AME: Best Practices
By: Karen Myhaver, MassMEP
During the AME National Convention in Boston in 2005, several area companies were highlighted for their Best Practices with regards to Lean Principles. Over the next several months, the MAC Action Newsline will provide you with a peek inside these plants and an overview of their Lean practices and processes.
Stonebridge Corporation in Worcester, Massachusetts, is a small, woman-owned, custom machine shop that employs about twenty people. It has been in business for almost 44 years. They machine, weld, and assemble precision component parts for medical, high tech, defense, oceanographic, and OEM uses, and were recently named a Shining Star Pilot Company in the US Navy's Pathways program sponsored by the Office of Naval Research and Bath Iron Works.
Along with continually improving their own internal processes, Stonebridge has been very careful to create partnerships with top notch suppliers who support them in painting, marking, coating, heat treating, and anodizing their products.
After purchasing Stonebridge in 1998, owner and president, Kerstin Forrester, began modernizing the facility which she had relocated from Holliston, Massachusetts. A grant from the Office of Naval Research allowed her to begin lean training with the entire staff. Rich Emmons and other members of the Massachusetts MEP were brought in to work with Stonebridge to facilitate training over the next several years.
Stonebridge has experienced a radical transformation through the implementation of both simple and complex Lean processes. Simpler processes like 6s (sort, set in order, shine, standardize, sustain, and safety) focused on cleaning up the work space, repairing, throwing out, and putting things in order. More complex undertakings involved mapping the value stream processes of the work flow to determine problem areas, holding Kaizen events to make improvements, implementing visual controls like Kanbans, and, finally, setting up cells to foster efficiency. With lots of competition, both locally and abroad, it is doubtful that this small company would have survived with out Lean. Not only have they stayed in business but they have put practices in place which will allow them to grow.

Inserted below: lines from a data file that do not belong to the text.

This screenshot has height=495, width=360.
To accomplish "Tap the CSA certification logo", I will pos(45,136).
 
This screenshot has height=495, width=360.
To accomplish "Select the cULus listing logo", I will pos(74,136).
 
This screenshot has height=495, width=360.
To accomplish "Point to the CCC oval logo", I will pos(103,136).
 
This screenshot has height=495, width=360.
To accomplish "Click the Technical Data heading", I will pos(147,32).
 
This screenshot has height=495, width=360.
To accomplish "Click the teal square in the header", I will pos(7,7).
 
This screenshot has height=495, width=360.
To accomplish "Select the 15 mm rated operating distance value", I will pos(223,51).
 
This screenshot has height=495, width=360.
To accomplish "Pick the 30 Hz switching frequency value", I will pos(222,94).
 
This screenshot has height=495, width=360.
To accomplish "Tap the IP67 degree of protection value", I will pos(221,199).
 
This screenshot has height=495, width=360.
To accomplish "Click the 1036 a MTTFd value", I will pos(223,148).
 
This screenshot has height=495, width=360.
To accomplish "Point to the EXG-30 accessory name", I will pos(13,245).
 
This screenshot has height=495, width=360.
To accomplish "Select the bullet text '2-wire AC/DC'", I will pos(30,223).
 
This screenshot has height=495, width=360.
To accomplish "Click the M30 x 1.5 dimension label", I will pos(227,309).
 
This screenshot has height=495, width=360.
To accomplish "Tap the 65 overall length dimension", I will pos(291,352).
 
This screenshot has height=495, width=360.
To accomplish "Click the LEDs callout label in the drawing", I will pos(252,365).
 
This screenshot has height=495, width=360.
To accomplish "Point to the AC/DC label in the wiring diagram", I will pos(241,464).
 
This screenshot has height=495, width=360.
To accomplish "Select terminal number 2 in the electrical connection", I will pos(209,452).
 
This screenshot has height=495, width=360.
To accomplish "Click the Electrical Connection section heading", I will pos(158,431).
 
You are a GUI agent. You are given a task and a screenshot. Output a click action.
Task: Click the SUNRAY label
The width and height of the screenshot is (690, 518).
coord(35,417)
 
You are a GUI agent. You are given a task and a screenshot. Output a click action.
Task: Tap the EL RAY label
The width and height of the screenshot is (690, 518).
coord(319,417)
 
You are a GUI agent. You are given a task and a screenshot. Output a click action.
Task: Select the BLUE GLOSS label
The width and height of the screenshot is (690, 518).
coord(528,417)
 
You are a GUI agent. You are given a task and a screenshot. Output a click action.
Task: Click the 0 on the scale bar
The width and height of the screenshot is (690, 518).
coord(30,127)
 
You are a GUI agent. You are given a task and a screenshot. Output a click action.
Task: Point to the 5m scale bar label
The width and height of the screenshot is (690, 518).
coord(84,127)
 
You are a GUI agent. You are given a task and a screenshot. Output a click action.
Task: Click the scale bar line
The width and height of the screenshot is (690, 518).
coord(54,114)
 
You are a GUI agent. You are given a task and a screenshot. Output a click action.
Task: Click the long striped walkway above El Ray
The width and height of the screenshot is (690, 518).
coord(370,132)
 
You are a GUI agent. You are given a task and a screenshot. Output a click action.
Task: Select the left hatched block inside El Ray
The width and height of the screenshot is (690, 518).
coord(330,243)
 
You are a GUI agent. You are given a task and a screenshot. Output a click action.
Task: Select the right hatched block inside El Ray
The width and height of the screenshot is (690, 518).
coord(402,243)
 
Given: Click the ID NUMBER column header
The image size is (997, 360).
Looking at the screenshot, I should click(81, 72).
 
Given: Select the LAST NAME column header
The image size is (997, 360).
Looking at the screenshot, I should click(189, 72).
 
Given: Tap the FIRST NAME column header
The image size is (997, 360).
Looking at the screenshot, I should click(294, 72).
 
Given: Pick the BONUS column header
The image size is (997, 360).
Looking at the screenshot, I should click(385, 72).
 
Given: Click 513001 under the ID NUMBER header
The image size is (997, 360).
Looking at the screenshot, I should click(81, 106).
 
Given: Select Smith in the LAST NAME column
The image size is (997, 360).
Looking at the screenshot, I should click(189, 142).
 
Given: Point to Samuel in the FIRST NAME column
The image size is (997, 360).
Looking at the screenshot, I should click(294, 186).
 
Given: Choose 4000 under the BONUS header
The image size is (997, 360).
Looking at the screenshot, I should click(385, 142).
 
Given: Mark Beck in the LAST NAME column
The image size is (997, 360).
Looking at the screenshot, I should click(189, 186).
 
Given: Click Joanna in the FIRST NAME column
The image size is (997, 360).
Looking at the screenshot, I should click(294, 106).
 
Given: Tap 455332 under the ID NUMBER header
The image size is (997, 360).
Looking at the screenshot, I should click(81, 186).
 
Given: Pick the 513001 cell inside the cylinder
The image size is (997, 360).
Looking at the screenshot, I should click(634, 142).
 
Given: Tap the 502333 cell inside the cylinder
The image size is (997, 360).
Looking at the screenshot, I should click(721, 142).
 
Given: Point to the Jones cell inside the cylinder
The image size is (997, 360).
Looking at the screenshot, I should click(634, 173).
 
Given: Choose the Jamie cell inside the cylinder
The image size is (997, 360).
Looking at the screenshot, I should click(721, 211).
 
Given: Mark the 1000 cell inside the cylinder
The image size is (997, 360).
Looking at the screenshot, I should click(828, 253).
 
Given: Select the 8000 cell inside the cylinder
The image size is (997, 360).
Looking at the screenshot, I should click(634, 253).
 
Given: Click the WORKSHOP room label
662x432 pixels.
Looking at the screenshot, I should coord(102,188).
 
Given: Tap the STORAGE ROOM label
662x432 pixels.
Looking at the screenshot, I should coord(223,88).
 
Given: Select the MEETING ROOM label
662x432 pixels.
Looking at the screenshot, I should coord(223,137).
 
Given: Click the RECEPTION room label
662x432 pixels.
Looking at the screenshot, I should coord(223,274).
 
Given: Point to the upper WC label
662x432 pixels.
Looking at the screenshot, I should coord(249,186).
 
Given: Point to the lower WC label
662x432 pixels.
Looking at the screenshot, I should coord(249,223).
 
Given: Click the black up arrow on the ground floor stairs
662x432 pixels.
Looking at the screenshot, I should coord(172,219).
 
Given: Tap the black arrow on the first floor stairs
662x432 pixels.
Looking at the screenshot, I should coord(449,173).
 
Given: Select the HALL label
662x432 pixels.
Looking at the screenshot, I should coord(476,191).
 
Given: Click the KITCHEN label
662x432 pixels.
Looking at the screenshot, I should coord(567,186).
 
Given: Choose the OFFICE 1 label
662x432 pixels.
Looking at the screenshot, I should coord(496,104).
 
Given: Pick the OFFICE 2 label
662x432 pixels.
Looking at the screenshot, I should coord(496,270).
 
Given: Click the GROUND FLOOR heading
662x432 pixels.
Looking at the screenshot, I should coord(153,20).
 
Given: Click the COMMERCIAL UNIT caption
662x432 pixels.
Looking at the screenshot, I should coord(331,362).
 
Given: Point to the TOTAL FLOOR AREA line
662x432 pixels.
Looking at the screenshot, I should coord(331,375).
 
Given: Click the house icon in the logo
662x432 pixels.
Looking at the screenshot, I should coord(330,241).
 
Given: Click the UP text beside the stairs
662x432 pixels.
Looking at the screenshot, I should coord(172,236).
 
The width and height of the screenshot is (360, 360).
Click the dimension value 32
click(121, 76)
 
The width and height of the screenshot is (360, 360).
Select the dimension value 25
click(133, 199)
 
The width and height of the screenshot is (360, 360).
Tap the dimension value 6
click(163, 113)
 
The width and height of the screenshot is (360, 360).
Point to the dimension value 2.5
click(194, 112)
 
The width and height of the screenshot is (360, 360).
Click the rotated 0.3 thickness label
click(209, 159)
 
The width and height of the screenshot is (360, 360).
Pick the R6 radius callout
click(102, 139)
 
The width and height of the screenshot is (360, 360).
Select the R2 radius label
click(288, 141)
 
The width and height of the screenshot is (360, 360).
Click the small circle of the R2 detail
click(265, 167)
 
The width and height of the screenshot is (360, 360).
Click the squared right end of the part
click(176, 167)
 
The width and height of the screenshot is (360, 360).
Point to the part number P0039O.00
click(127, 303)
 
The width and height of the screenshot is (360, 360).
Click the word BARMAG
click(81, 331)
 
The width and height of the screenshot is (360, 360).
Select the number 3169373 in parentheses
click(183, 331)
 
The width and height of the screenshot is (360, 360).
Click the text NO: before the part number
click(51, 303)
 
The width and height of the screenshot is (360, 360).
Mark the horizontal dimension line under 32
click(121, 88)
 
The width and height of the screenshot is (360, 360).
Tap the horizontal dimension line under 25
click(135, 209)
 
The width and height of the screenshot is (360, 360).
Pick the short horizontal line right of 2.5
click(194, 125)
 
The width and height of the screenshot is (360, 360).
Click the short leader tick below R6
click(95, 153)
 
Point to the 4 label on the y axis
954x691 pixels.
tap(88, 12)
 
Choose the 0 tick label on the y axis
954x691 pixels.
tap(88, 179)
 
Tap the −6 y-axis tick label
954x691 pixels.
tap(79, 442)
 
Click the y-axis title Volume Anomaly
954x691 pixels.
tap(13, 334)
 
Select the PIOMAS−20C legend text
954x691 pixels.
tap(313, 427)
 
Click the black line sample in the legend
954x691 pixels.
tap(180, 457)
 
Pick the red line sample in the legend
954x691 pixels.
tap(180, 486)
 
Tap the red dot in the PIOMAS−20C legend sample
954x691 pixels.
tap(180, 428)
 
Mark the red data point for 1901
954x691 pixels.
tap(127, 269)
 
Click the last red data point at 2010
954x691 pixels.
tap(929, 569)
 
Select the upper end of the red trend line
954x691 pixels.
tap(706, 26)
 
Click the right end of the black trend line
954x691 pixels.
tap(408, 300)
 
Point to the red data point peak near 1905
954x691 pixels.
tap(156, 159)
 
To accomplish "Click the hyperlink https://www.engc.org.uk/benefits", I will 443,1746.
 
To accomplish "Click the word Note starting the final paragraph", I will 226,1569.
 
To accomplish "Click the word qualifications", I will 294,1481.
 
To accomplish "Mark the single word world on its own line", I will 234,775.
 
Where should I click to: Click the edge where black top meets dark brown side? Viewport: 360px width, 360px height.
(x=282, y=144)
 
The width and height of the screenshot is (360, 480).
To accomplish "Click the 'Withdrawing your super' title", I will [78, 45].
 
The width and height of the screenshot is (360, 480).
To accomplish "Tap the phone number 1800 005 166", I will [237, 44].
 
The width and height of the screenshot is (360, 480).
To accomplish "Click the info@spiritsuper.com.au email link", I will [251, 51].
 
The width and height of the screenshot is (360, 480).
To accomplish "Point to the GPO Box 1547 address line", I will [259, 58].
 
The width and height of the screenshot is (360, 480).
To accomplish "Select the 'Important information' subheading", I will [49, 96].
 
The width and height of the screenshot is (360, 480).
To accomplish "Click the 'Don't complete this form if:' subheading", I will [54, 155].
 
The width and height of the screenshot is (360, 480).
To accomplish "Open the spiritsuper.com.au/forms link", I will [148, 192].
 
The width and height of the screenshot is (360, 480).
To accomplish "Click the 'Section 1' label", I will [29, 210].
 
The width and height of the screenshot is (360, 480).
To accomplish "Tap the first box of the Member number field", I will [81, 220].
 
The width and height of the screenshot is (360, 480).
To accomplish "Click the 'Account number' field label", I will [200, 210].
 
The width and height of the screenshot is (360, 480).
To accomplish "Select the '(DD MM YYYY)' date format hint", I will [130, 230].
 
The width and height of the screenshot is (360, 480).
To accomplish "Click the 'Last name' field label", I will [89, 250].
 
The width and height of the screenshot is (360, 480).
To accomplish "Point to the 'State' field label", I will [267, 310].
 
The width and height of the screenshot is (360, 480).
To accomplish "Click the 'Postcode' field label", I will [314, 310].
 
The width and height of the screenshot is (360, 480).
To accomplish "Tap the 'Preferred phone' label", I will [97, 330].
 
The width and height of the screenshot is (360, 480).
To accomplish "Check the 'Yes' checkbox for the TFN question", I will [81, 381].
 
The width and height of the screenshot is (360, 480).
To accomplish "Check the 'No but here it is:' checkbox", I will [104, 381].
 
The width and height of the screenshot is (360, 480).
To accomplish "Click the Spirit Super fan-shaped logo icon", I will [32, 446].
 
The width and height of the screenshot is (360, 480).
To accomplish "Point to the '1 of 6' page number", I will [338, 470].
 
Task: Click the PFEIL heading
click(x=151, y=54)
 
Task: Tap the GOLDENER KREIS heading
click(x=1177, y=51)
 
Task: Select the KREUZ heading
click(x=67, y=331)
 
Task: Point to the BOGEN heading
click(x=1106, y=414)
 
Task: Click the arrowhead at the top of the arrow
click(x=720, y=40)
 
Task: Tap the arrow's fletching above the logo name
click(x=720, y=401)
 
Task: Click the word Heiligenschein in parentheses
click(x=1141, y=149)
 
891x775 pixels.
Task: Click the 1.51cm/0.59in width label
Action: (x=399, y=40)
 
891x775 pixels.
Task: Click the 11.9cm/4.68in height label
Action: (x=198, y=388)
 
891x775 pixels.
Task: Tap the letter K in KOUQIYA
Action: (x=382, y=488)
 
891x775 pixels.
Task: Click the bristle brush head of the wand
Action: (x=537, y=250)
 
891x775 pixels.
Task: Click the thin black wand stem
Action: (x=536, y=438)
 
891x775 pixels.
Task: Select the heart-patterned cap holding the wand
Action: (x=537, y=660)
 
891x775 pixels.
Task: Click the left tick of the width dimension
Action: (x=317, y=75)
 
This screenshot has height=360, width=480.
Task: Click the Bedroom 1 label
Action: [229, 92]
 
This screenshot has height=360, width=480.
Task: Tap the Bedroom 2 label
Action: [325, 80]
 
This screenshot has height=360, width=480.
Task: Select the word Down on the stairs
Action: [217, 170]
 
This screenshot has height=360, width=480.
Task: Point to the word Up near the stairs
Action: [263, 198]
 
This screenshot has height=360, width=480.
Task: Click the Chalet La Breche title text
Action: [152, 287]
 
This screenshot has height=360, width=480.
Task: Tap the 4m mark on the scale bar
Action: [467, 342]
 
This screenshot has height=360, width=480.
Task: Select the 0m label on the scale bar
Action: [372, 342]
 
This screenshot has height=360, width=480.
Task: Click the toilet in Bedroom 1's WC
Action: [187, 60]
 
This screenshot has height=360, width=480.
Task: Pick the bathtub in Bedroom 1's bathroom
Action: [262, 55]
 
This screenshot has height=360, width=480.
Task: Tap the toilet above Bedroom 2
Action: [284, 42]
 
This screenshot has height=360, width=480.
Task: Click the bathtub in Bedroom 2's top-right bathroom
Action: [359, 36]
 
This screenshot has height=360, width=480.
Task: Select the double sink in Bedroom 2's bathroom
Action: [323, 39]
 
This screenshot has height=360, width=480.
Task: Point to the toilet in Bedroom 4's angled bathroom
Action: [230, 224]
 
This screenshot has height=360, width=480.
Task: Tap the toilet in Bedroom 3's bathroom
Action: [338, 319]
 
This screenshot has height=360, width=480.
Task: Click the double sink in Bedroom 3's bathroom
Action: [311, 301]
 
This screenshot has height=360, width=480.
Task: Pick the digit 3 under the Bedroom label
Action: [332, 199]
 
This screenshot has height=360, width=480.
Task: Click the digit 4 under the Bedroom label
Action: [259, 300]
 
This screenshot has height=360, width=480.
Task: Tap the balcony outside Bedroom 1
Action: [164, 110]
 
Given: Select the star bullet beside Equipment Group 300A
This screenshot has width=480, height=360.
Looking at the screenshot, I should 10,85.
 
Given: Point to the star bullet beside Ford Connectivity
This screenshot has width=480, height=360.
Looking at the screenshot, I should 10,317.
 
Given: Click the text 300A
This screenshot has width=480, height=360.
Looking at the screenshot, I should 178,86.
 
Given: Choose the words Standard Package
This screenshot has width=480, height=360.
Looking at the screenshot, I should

During their lean journey Stonebridge has been able to reduce the lead time for manufacturing contracts from a few months to a few weeks. This is key when doing defense contract work. Using a Visual Quoting Process and compatible software to assist in quoting jobs, having a clean well organized and efficient work space, and having placed a great value on the opinion and buy-in of employees has brought about a 50% improvement in productivity for Stonebridge Corporation. A gain share program encourages employee involvement and rewards them for their participation in the company's improvement goals. The cultural change that this brought about within the company has been another key factor in Stonebridge's continued success.
In addition to running her business, Kerstin Forrester has also been very involved with manufacturing in general. As a board member of the Massachusetts Advancement Center, she is concerned about the future of manufacturing in the United States. She does what she can to promote the value of manufacturing to our local economy and to encourage people to seek out careers in manufacturing.